Fetih Suresi 29’uncu ayet

Haberin Devamı

SORU: Fetih Suresi’nin son ayetinde, “Muhammed, Allah’ın resulüdür. Onunla beraber olanlar, inkârcılara karşı çok çetin, kendi aralarında çok sevecendirler/çok merhametlidirler. Sen onları rükû eder, secdeye kapanır halde görürsün. Allah’tan bir lütuf ve hoşnutluk ister dururlar. Görünüşlerine gelince, yüzlerinde secde eseri/izi vardır. Bu onların Tevrat’taki nitelikleri. İncil’deki nitelikleri de şöyle: Tıpkı bir ekin ki filizini çıkarmış, o filizi kuvvetlendirmiş. Filiz kalınlaştı, gövdesi üzerine dikildi.
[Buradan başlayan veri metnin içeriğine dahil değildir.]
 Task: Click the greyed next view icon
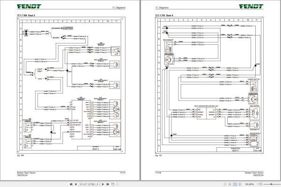click(118, 184)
Ziraatçıları da imrendirir/hayran bırakır bu ekin. Allah böyle yapar ki, onlar sayesinde, inkâr edenleri öfkelendirsin. Allah onlardan iman edip barışa/hayra yönelik işler yapanlara bir bağışlanma ve büyük bir ödül vaat etmiştir” buyuruluyor. Siz İncil ve Tevrat’ın tahrif edilmediğini, sadece din adamlarının kutsal kitaptaki yorumları çarpıttığını söylemiştiniz. Acaba Tevrat ve İncil’de Peygamberimizin ve müminlerin bu ayetteki gibi bir özelliği belirtiliyor mu?
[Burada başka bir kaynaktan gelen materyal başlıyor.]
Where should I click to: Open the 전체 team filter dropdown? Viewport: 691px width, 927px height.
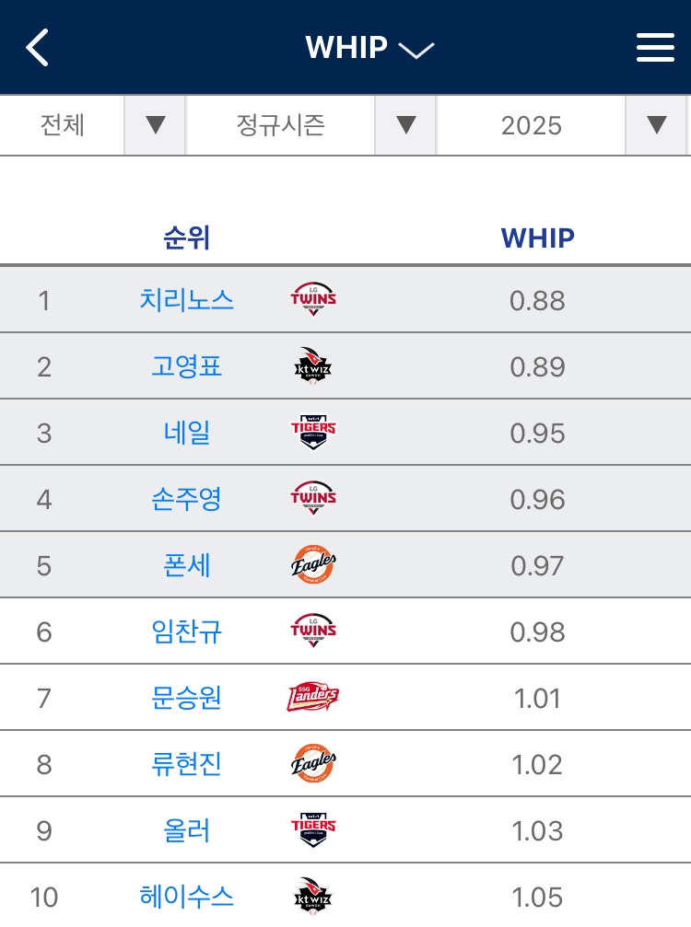(93, 125)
CEVAP: İşler hep tersinden düşünülürse işte bu sonuca varılır. Niçin Tevrat ve İncil’de Hz. Muhammed’in ve ona inananların vasıfları olsun? O zamanlar ne Hz. Muhammed vardı ne de ona inananlar. Fetih Suresi’nin son ayetinde peygamberlere inanan insanların Tevrat’ta da İncil’de de böyle anlatıldığı belirtilmektedir. Kasıt Hz. Muhammed ve müminlerin Tevrat ve İncil’de anlatıldığı değil, inanan insanların böyle nitelendirildiği yani hem Tevrat’ta hem İncil’de hem de Kur’ân’da gerçek müminlerin böyle anlatıldığı ifade edilmektedir.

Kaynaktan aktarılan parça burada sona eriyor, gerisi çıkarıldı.